Bangladesh Liberation War
Mir Quasem was a first-year student of Chittagong College in 1971, where he was pursuing a bachelor's degree in physics. He was the president of Chittagong Chhatra Sangha's unit. He was elected to the Pakistan Islami Chhatra Sangha's provincial working council on 6 November. He was also general secretary of East Pakistan Islami Chhatra Sangha. Al-Badr was a paramilitary force composed of Jamaat e Islami's then student wing Islami Chhatra Sangha to support the Pakistan army and crackdown on pro-liberation groups. Al-Badr branch of Chittagong seized Mohamaya Bhaban building at Andrrkilla. The building was owned by a local Hindu family. They renamed it "Dalim Hotel" and used it as an interrogation and detention centre. Pro- Bangladeshi activists Jahangir Alam Chowdhury and Syed Md Emran testified at Quasem's trial that the prison was used to torture suspected members of Mukti Bahini; Mukti Bahini members "Jasim", Tuntu Sen and Ranjit Das were killed at this place. Witnesses testified at the trial that guards at hotel Dalim would announce the arrival of Quasem with "Mr Quasem has come. Mr Commander has come."

After independence
After independence, Quasem fled to Saudi Arabia.  He returned to Bangladesh and became the founding president of Islami Chhatra Shibir, the Jamaat's student front, on 6 February 1977. The organisation is a successor to the Islami Chhatra Sangha.

Trial
Out of the 14 charges, Quasem was convicted of 10 charges in the trial at International Crimes Tribunal and he was given a death sentence for two of the charges, namely murder and kidnapping.
After the announcement of the verdict, the lawyers from the defence said that justice had not been done for Quasem and he did not get proper judgment. Gonojagoron Moncho supported the verdict and expressed satisfaction. The defence pledged an appeal to Bangladesh High court. Quasem's political Party Jamaat-e-Islami called for a nationwide three days strike as a protest over the verdict. He filed an appeal with the Supreme Court of Bangladesh.

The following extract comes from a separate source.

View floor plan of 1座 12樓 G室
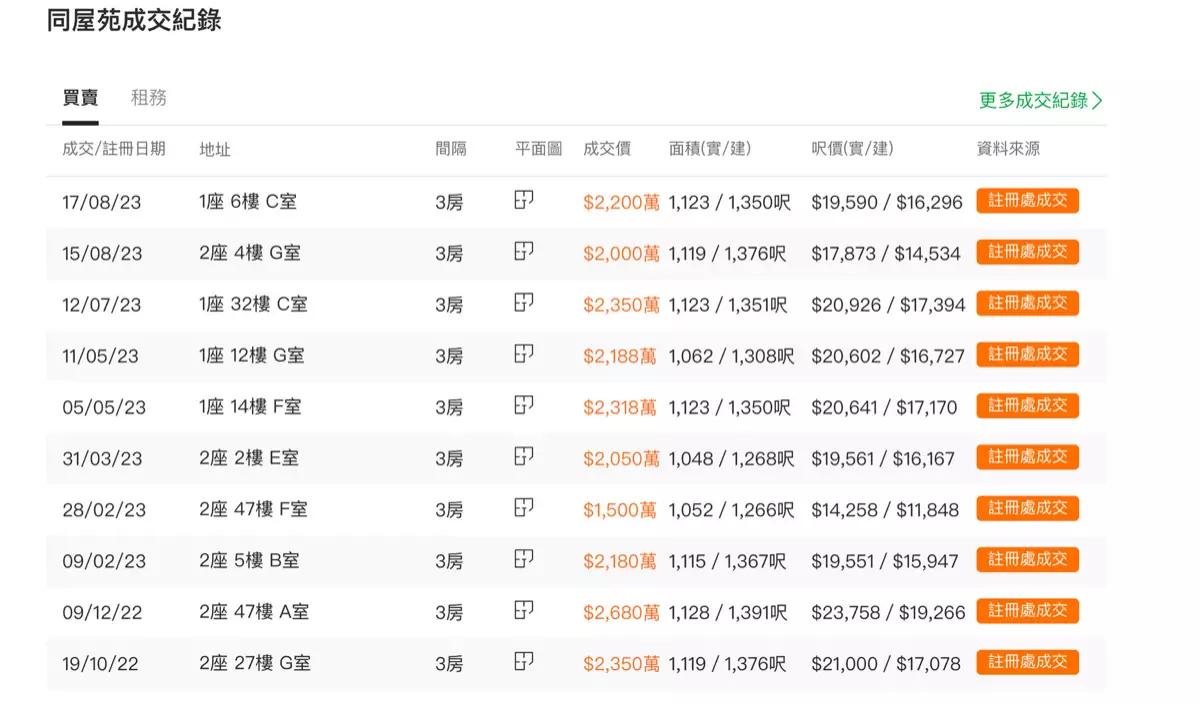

The supreme court rejected the review petition on 30 August 2016, and Ali refused to seek clemency.

Employment of US lobby firm
In 2010, after the formation of the International Crimes Tribunal, Quasem signed a 25 million US dollar deal with the most influential US lobby firm Cassidy & Associates to influence the US government to foil the war crimes trial process. In 2011, Quasem and his brother Mir Masum Ali again hired the same firm for the same purpose and paid $310,000 and that was the largest amount paid by any client in the first quarter of 2011. Not only that, in 2014 sympathizer groups from the US again signed a contract with Cassidy & Associates to lobby for the same cause and promised to pay $50,000. Later Cassidy & Associates sub-contracted the task to another 2 firms named Cloakroom Advisors and Kgloba. Besides this, another pro-Jamaat-e-Islami organization appointed another lobbying firm named 'Just Consulting LLC' which was later renamed 'Grieboski Global Strategies' to influence the United States Commission on International Religious Freedom, the US Department of State and the US Congress against the war crimes trials.

Controversy
Some critics of the current Bangladeshi Government said that Sheikh Hasina, the prime minister of the country used the trials to target her political enemies.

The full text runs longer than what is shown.